Kiva Systems’ CEO and founder, Mick Mountz, likens the system to random-access memory chips. The warehouse is arranged in a memory-chip-like grid composed of rows and columns of freestanding shelves. The grid gives robots access to any product in the warehouse at any time. The robots serve two basic functions. First, they deliver empty warehouse shelving units to workers who stock them. The workers might stock one unit with a mix of paper, various types of pens, and computer software, all compiled from large pallets that had been delivered to the warehouse. Then, when a consumer submits an order, robots deliver the relevant shelving units to workers who pack the requested items in a box and ship them off. “We turn the whole building into a random-access, dynamic storage and retrieval system,” Mountz says.
If a consumer orders an item at 2 P.M. on a Thursday, he says, at 2:01, a robot can be delivering that order to a worker to pack. If an order has multiple items, robots will line up for workers as fast as the workers can pack the items. Once the items are packed, robots can pick up the boxes, storing them temporarily or delivering them to the appropriate delivery truck.
Mountz says that the system allows workers to fill orders much faster than conventional systems do because the robots can work in parallel, allowing dozens of workers to fill dozens of orders simultaneously. In one type of conventional system, workers have to walk from shelf to shelf to fill orders, and all that walking takes time. With the Kiva system, several robots can be dispatched to collect all the items in an order at once. The robotic system is also more efficient than conveyor-based systems, in which elaborate conveyors and chutes send boxes past workers who pack them as they go by. In such a system, the slowest part of the line, which could be the slowest worker, limits the overall speed. With the help of the robots, each worker fills an entire order, so one worker doesn’t slow everyone else down.

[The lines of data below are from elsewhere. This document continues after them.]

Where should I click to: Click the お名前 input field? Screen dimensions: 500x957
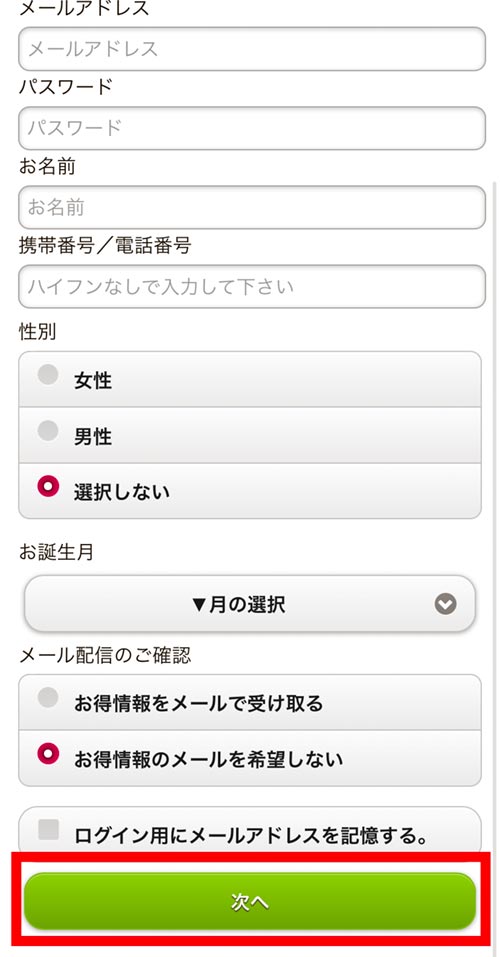coord(252,208)
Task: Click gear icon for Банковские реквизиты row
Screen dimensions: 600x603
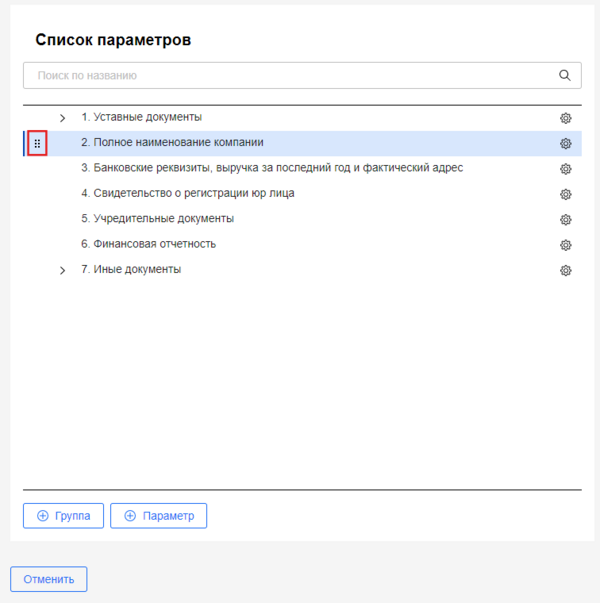Action: coord(565,169)
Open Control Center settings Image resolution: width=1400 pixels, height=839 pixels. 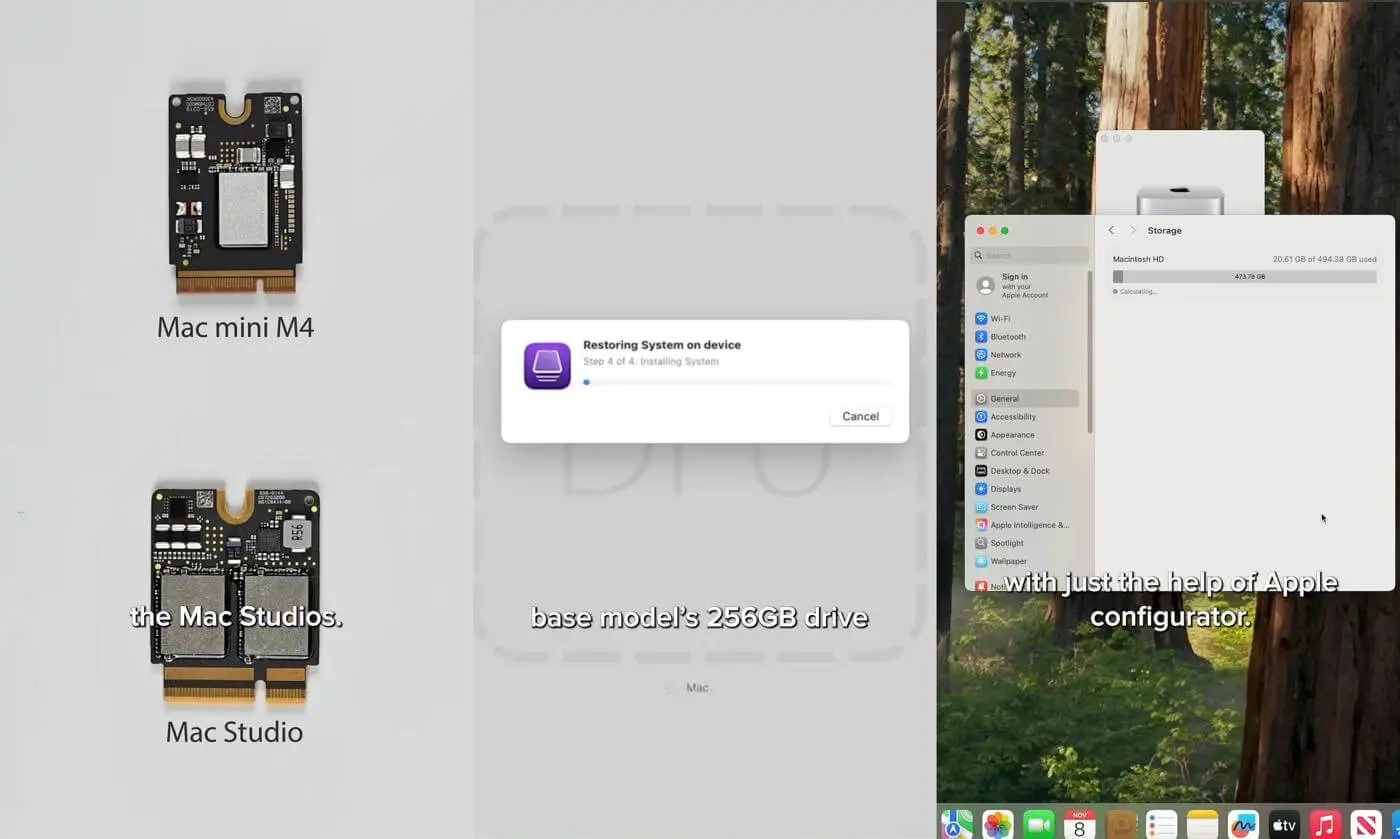(1016, 453)
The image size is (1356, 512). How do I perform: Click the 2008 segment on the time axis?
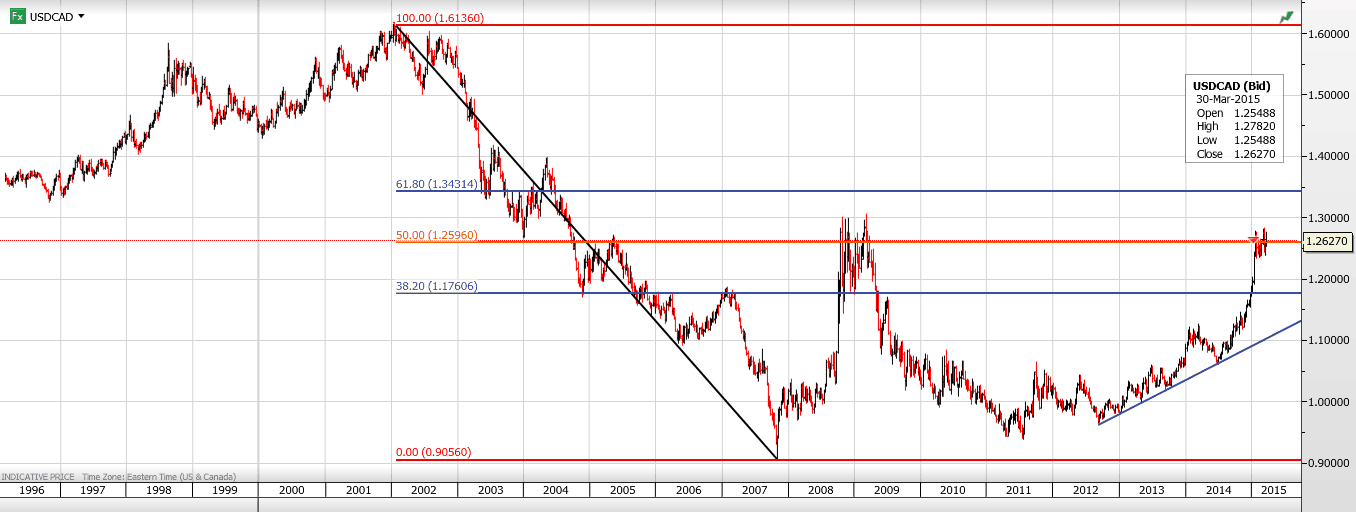[x=820, y=491]
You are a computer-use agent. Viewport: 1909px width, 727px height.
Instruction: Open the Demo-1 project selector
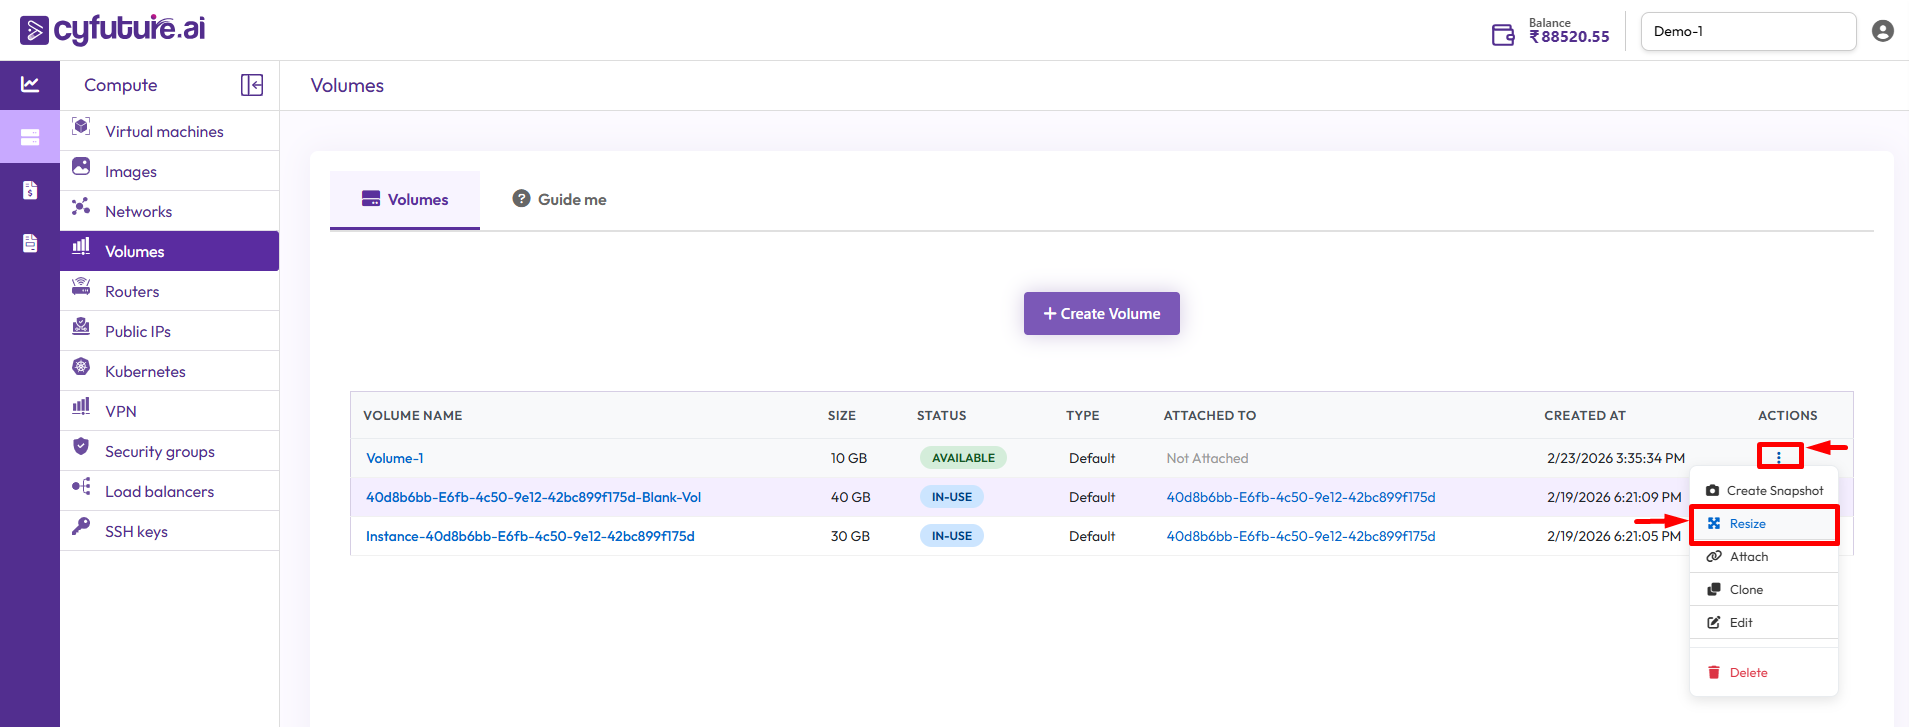click(x=1747, y=31)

The robotic system is also faster because the entire warehouse can adapt, in real time, to changes in demand. Robots move shelves with popular items closer to the workers, where the shelves can be quickly retrieved. Items that aren’t selling are gradually moved farther away. More-conventional warehouses can also be adaptive, Mountz says, but it takes much longer to rearrange items.
A schematic of a warehouse floor. Shelves with fast-selling items are indicated in red. Blue squares show slow-selling items. Robots rearrange the shelves to keep the fast-selling items at the perimeter, close to packing stations.